Desde os anos 90 que, na Adega João Portugal Ramos, em Estremoz, cidade portuguesa no distrito de Évora, na região do Alentejo, se realizam as vindimas. E, ao longo dos anos, “o número de visitantes tem vindo a crescer”, afirmou, no ano passado ao i, Vera Magalhães, responsável pelo enoturismo no local. No entanto, só há sete anos é que, na época das vindimas, os visitantes – que são sobretudo americanos, canadianos e brasileiros -, “podem meter a mão na massa”. Segundo a especialista, o que as pessoas procuram nesta atividade é uma “experiência real”, um momento de “divertimento” e “aprendizagem”.
Nesta adega, as pessoas que compram o programa – com o custo de 80 euros onde está incluído um kit de trabalho composto por um chapéu e uma t-shirt – começam o dia no campo, onde selecionam e apanham uvas com a orientação do pessoal responsável. Depois, seguem para a adega, onde é feita a experiência de “pisa pé” nos lagares de mármore.
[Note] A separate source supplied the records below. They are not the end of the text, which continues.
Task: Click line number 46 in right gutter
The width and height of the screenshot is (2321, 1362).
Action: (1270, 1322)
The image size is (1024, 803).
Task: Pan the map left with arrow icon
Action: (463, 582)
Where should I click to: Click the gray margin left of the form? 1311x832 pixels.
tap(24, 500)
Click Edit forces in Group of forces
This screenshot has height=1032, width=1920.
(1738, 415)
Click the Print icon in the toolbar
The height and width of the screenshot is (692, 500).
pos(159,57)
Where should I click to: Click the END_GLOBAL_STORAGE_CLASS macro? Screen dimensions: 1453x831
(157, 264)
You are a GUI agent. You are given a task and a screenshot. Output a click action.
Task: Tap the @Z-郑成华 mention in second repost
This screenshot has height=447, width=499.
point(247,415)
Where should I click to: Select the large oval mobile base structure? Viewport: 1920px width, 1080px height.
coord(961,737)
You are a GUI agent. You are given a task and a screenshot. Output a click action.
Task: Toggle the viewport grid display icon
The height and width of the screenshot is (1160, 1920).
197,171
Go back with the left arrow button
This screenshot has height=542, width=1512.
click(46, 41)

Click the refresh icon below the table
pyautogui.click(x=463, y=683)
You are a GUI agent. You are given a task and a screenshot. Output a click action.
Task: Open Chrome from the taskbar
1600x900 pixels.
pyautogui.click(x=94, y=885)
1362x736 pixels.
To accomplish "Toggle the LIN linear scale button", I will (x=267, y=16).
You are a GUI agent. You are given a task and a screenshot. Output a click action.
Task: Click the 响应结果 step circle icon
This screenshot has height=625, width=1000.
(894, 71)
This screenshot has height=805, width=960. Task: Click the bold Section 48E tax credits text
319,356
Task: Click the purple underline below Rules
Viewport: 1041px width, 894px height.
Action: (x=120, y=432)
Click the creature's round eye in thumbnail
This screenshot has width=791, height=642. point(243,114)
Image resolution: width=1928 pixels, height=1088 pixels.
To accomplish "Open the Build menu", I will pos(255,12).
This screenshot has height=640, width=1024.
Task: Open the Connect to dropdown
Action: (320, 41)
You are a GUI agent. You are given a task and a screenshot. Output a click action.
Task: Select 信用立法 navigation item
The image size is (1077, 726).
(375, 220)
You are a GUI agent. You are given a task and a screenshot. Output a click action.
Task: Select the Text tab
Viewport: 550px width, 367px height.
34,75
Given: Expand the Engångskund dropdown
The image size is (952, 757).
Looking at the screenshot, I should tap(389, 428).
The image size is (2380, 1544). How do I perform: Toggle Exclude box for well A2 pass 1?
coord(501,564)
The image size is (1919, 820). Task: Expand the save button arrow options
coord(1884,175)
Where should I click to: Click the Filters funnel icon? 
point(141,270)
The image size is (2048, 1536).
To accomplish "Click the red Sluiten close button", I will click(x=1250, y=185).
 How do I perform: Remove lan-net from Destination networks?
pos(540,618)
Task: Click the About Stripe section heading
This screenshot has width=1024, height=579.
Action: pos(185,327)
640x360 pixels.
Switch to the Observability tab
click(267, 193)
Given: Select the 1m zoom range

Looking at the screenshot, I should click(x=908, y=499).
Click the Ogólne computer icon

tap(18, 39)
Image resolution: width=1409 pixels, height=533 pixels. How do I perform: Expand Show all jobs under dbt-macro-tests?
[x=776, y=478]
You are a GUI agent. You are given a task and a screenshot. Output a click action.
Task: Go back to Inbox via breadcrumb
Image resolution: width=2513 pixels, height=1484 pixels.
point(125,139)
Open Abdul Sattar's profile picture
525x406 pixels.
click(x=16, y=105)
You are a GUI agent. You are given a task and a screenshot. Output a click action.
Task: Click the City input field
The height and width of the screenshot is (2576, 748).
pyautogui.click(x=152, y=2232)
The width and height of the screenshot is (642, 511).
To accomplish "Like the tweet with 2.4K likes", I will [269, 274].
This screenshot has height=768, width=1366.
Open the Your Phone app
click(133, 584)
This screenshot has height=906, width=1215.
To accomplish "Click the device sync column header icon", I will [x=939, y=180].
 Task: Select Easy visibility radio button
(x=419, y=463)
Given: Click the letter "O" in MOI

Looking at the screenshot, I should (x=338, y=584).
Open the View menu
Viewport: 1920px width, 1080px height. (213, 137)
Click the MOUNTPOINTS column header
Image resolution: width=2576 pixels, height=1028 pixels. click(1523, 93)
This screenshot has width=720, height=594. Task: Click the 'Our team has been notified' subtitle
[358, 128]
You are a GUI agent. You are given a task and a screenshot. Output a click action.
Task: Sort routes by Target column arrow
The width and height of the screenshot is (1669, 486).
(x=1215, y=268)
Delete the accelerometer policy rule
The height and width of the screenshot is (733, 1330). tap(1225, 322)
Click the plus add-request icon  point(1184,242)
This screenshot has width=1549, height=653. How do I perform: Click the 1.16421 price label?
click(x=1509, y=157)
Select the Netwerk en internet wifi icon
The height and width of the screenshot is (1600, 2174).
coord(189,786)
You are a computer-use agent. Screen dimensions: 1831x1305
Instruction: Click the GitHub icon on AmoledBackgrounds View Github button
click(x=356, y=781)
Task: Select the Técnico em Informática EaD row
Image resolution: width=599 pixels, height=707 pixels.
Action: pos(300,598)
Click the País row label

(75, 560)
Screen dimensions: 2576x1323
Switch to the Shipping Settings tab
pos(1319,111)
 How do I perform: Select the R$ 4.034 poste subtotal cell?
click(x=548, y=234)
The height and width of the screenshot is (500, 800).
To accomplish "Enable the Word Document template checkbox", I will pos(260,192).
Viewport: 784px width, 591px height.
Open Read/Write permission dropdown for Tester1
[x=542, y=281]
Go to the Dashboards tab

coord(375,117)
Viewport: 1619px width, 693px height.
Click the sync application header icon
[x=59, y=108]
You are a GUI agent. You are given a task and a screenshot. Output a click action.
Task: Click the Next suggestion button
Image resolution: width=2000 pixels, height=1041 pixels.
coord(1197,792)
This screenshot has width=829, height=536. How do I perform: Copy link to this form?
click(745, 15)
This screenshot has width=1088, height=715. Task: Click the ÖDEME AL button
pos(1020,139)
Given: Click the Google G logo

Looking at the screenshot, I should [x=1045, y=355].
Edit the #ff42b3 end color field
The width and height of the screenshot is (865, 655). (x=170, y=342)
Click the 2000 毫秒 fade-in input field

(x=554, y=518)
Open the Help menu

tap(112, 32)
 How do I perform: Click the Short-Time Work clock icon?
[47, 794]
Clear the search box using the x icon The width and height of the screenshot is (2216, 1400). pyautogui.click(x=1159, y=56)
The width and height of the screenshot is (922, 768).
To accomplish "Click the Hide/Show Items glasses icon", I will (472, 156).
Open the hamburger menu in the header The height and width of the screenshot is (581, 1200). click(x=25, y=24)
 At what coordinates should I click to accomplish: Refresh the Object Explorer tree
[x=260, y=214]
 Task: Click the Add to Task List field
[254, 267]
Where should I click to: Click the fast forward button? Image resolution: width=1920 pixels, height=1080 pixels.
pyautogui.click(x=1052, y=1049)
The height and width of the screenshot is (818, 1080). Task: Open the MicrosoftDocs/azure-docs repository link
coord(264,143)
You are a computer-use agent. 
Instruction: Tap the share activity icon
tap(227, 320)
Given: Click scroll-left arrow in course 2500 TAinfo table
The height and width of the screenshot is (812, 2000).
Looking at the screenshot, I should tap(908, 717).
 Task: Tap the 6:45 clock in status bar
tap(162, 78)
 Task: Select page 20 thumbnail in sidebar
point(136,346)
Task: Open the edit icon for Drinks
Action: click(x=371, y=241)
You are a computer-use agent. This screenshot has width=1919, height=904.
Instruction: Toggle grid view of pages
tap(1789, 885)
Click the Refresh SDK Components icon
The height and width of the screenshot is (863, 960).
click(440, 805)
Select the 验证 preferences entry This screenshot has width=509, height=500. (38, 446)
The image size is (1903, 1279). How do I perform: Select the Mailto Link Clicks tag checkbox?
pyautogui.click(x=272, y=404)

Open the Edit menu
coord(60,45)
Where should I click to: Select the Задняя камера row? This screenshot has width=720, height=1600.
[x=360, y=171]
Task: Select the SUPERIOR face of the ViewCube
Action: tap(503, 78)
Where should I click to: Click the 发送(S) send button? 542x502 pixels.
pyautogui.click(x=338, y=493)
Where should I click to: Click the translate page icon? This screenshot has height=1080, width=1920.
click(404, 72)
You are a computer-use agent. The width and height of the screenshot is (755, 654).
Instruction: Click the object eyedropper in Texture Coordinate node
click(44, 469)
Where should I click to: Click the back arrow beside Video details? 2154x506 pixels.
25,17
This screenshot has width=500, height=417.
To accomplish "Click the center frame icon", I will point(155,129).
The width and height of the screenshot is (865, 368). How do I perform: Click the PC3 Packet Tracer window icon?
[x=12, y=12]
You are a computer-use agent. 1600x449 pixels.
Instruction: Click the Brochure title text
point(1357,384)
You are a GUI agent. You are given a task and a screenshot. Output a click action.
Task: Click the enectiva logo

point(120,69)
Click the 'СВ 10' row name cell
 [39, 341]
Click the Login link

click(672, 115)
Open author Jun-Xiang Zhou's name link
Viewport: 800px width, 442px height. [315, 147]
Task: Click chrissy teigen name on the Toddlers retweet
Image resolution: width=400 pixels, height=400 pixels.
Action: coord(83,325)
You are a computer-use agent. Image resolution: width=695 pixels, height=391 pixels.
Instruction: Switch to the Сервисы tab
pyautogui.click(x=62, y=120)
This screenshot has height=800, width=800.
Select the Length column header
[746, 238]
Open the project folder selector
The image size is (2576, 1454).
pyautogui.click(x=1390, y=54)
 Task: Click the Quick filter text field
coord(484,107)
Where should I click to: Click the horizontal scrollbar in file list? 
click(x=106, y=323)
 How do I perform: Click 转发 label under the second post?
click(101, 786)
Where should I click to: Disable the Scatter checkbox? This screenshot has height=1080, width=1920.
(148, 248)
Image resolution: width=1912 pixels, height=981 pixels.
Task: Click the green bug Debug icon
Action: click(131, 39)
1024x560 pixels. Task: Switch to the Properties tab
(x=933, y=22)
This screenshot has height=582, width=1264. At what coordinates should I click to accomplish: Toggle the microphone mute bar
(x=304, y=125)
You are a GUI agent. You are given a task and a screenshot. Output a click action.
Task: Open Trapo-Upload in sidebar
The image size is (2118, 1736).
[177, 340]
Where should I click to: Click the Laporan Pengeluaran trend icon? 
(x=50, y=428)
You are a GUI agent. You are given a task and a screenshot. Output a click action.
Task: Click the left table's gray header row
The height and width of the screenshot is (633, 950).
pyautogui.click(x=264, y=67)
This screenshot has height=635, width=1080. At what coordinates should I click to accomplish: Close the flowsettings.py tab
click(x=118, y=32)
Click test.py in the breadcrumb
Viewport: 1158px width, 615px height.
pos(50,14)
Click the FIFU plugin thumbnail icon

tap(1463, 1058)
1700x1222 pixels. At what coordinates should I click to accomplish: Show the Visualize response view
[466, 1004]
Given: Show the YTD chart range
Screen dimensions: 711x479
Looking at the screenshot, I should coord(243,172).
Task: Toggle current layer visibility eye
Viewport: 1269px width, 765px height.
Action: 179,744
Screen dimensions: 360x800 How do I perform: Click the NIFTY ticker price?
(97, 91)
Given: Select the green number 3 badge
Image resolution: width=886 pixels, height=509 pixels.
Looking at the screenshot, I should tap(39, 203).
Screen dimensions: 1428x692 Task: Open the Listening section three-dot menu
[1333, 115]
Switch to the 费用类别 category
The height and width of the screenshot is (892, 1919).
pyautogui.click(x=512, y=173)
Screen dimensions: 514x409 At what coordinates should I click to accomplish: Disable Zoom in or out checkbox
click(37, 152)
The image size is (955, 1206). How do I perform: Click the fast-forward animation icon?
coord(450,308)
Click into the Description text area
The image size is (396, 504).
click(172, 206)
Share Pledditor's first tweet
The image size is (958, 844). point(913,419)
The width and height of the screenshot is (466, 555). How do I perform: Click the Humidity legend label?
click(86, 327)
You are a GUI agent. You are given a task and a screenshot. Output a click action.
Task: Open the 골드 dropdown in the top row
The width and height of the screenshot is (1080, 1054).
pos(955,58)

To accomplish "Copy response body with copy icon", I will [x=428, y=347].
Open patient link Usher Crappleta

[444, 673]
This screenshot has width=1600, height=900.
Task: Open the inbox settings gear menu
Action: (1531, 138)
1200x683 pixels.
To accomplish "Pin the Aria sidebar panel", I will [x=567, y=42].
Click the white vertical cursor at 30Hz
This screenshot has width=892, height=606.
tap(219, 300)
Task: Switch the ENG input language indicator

É aqui que se faz a fermentação. “O ‘pisa uva’ é feito com um fato e uma espécie de meias, tal como os fatos dos pescadores que vêm até cá acima e possuem umas botas incorporadas de borracha”, revelou na altura. Ou seja, na Adega João Ramos de Portugal, a pessoa não está descalça nos lagares que, por não terem altura, não permitem a participação de crianças. Segue-se uma visita à adega, onde as pessoas ficam a conhecer todo o funcionamento do espaço. “A pessoa é depois encaminhada para o almoço onde se dão as provas”, concluiu a responsável, acrescentando que esta experiência só está disponível nesta época e durante 15/20 dias.